For years, workforce identity was treated as a solved problem. Organizations invested heavily in Zero Trust strategies, deploying single sign-on (SSO), multi-factor authentication (MFA), privileged access management, and passkeys to strengthen security and streamline employee access. Yet despite these investments, identity-based attacks continue to escalate at an alarming pace. Gartner research found that 62% of organizations have experienced a deepfake or AI-enabled identity attack in the past year, highlighting how identity deception is moving from isolated incidents into a mainstream enterprise security challenge.

The reason is increasingly clear: Most identity systems were designed to verify credentials, devices, and sessions, not the human being behind them. That distinction is rapidly becoming one of the defining cybersecurity challenges of the AI era.

Generative AI has fundamentally changed the economics of deception. Attackers no longer need advanced technical expertise to impersonate employees, contractors, executives, or candidates. Widely available AI tools can now generate convincing synthetic identities, deepfake videos, cloned voices, and manipulated imagery at scale.

The speed of this evolution is accelerating rapidly. According to the iProov 2026 Threat Intelligence Report, attacks designed to inject manipulated or synthetic content directly into digital identity systems surged in 2025, including a 1,151% increase targeting iOS devices in the second half of the year.

This matters because it signals a shift in attacker behavior. Rather than simply stealing passwords or exploiting software vulnerabilities, threat actors are increasingly targeting the mechanisms organizations use to verify identity itself using AI-generated imagery, deepfakes, virtual cameras, and injected synthetic media to impersonate legitimate users at scale. Put simply, they aren’t breaking in, they’re logging in.

For organizations that hire remotely, this challenge now begins before day one. Traditionally, workforce identity management started once an employee joined the organization. Today, identity is under attack throughout the hiring process itself. And the problem is likely far more widespread than many organizations realize. Online forums are increasingly filled with hiring managers asking the same question: “How do you know if candidates are real?” According to recent research, 17% of U.S. hiring managers reported encountering candidates who used deepfake technology during video interviews.

The consequences are already being felt across industries. Operatives linked to nations like North Korea, which are under U.S. sanctions, reportedly infiltrated more than 300 companies using stolen identities and live deepfake technology during remote interviews. One operation alone is believed to have generated more than $17 million in fraudulent salaries.

Beyond fraudulent hiring, identity deception is evolving into a broader enterprise risk.

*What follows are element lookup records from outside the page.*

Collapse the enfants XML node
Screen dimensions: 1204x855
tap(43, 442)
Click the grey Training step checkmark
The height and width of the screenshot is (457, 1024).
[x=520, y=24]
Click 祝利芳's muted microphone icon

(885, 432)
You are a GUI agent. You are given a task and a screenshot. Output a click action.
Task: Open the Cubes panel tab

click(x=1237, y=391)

A deepfake video call led to $25 million in fraudulent transfers at engineering firm Arup. Meanwhile, a social engineering attack targeting an IT help desk triggered what has been described as the most costly cyber incident in UK history, with estimated losses exceeding £1.9 billion. These incidents reveal a common pattern: attackers target moments when organizations rely on human trust rather than technical verification.

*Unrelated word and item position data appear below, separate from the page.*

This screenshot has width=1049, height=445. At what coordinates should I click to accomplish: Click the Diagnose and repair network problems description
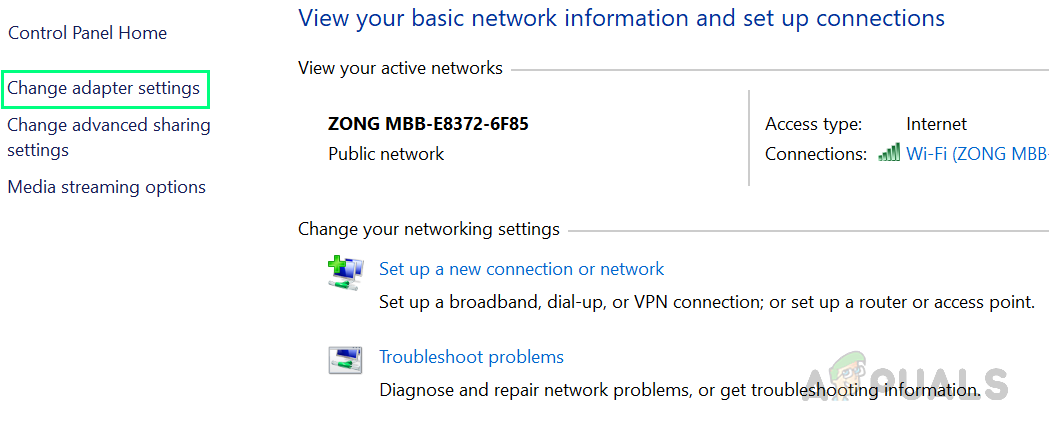(679, 389)
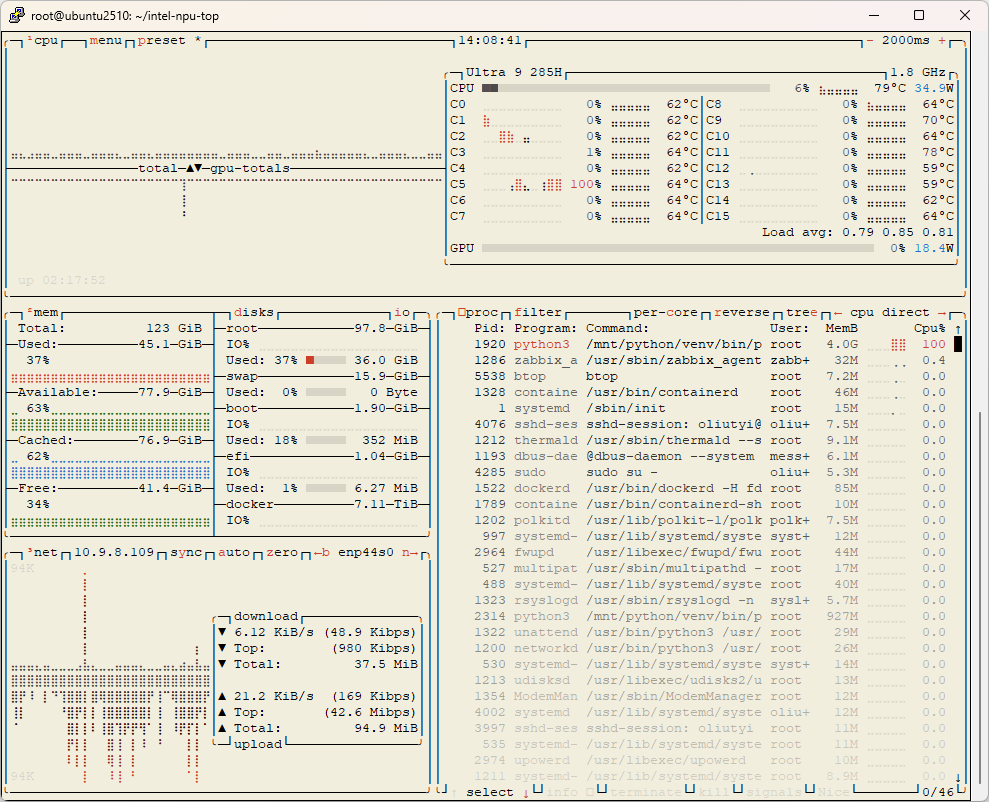Click the PuTTY icon in title bar
The height and width of the screenshot is (802, 989).
click(x=17, y=15)
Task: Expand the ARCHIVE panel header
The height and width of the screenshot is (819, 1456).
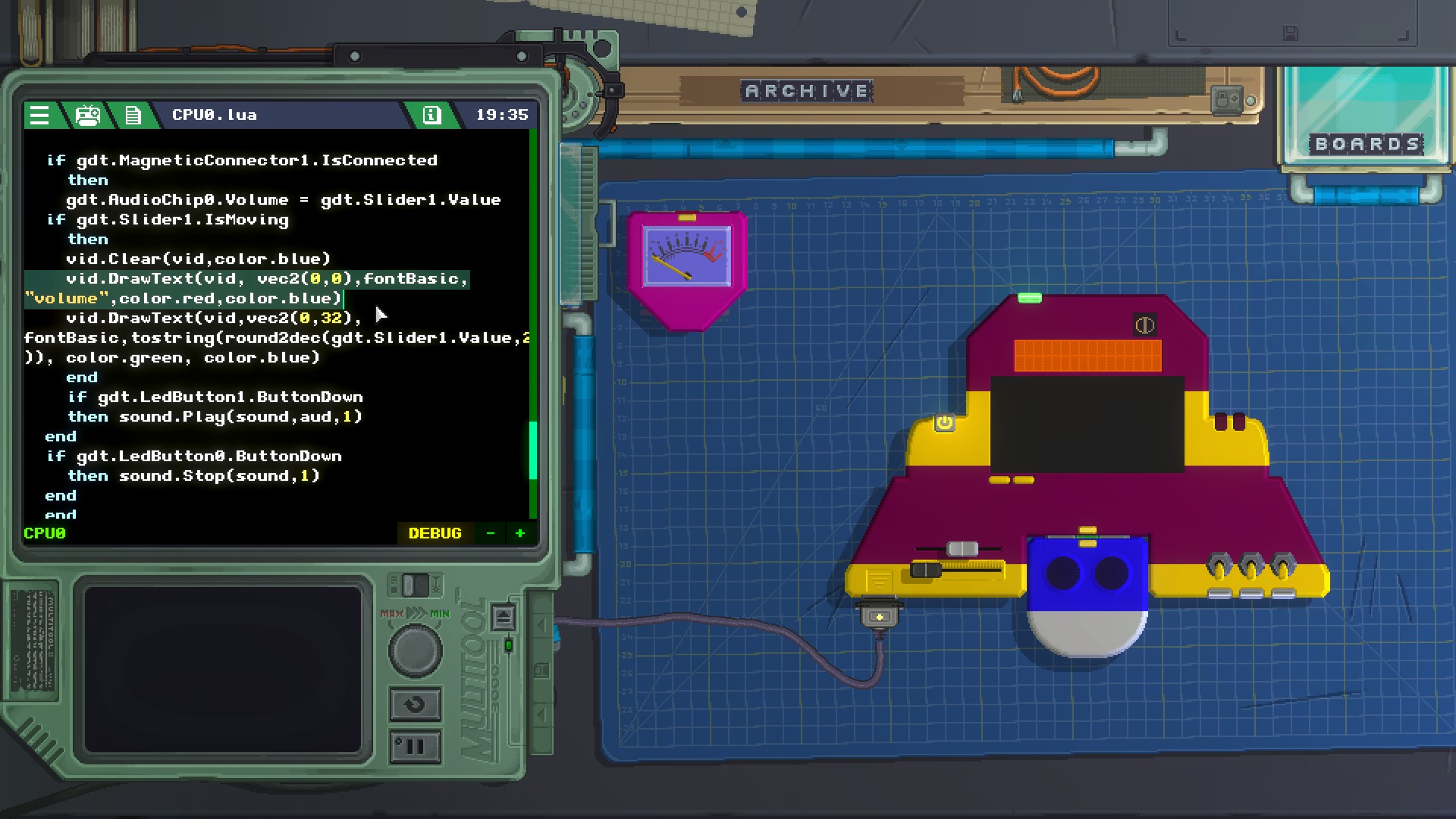Action: tap(805, 90)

Remote and hybrid work has dramatically expanded the risk. Hiring, onboarding, privileged access approvals, account recovery, and executive communications increasingly occur through digital channels where traditional assumptions about identity no longer hold.

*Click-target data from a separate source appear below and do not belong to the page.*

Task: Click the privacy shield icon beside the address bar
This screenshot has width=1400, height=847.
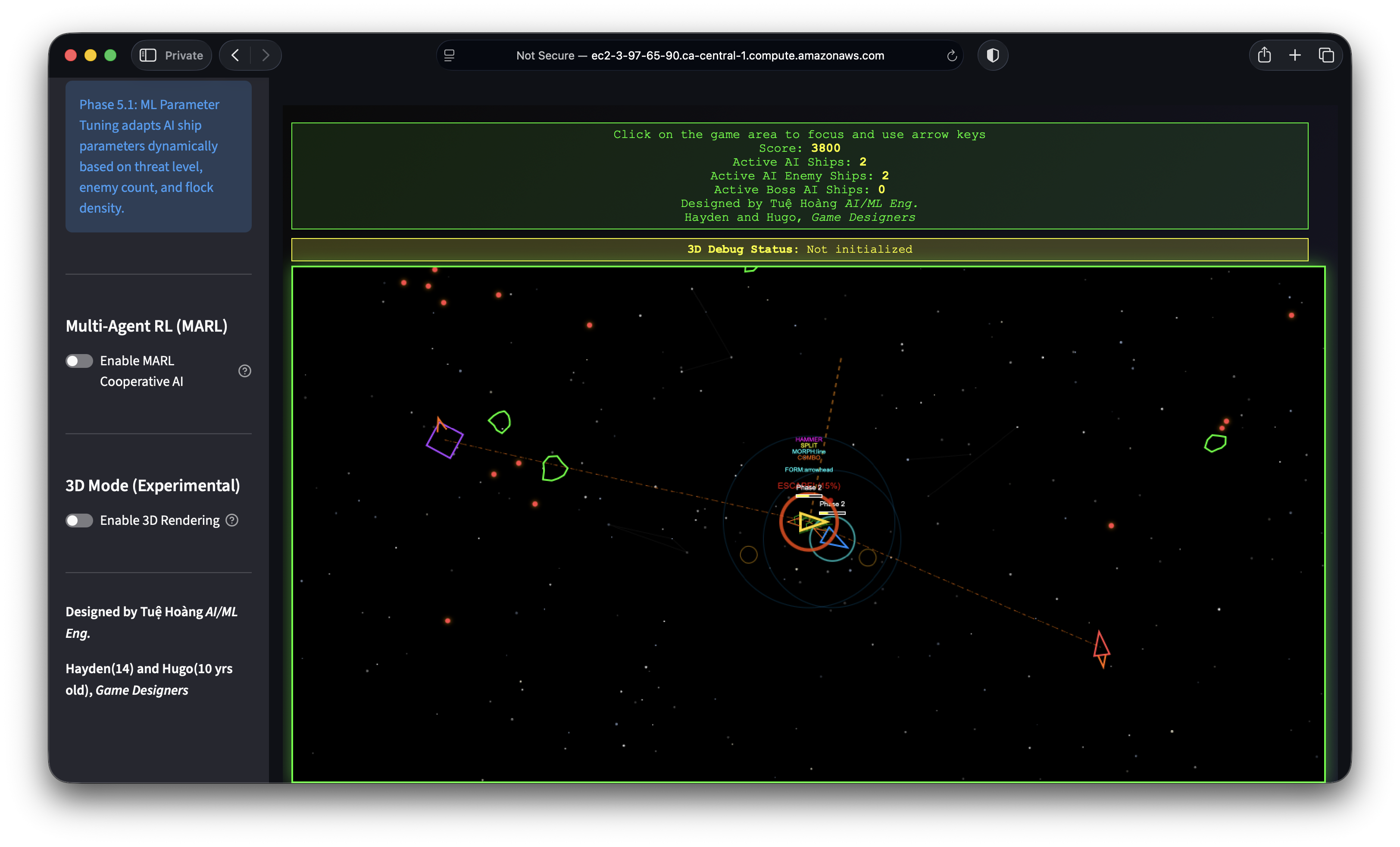Action: [x=993, y=55]

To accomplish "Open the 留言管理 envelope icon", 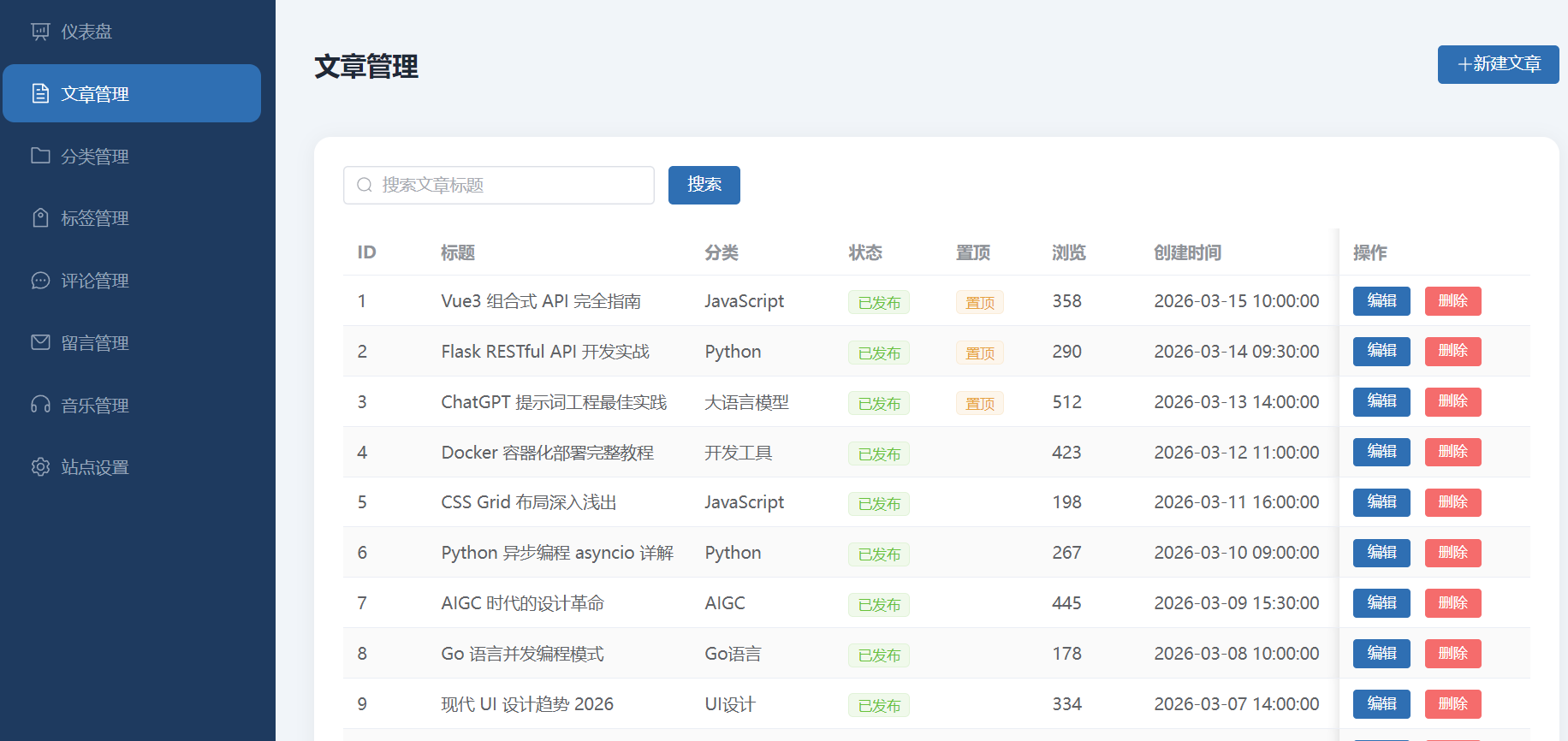I will (x=40, y=342).
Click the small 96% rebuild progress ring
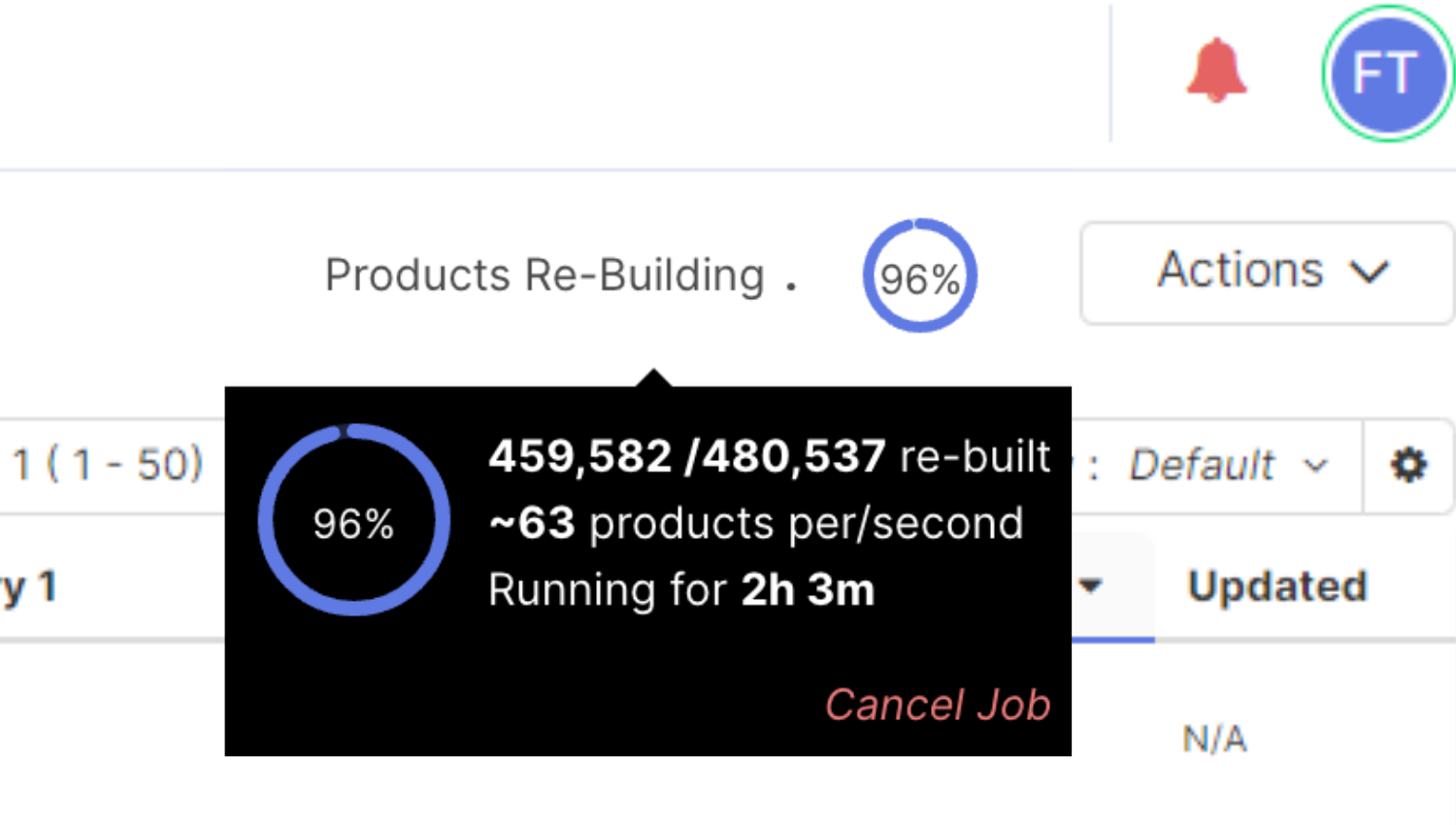 point(919,276)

Video calls, once considered inherently trustworthy, are becoming an increasingly large attack surface. Deepfake impersonation is rapidly expanding across everyday enterprise workflows, particularly video-based interactions. Separate Gartner research found that 37% of cybersecurity leaders encountered deepfake incidents during video calls in 2025, highlighting how quickly synthetic media is entering routine business operations.

Organizations are still searching for practical solutions to these challenges. Some may consider reducing remote hiring altogether, but that would create significant operational drawbacks, shrink talent pools, and slow recruitment processes. Others might rely on ad hoc “human detection” techniques during interviews, such as asking candidates to wave their hands in front of their faces or perform unexpected actions on camera. These approaches may occasionally catch unsophisticated attacks, but are unlikely to remain effective as AI-enabled deception continues to evolve.

The broader challenge is that organizations are trying to defend against AI-driven impersonation using processes designed for a pre-AI world.

As identity attacks become increasingly sophisticated, organizations will need to move beyond static authentication methods toward approaches that can establish genuine human presence in real time. Defending against AI-driven impersonation will increasingly require adaptive, layered identity assurance that evolves with emerging threats, rather than relying on one-time verification or static credentials alone.

Ultimately, the workforce identity challenge is not just about stopping fraud. It is about preserving trust in digital business itself.

Every organization now depends on digital interactions to hire employees, approve transactions, manage access, and maintain operations across distributed workforces. If businesses cannot reliably establish that the person on the other side of a digital interaction is real, every workflow built on trust becomes vulnerable.

Identity is no longer just an IT issue. It has become a strategic business risk, and increasingly, one of the defining cybersecurity battlegrounds of the modern enterprise. The organizations that will emerge strongest are those that embrace a new standard: authorize the human, not just the credential.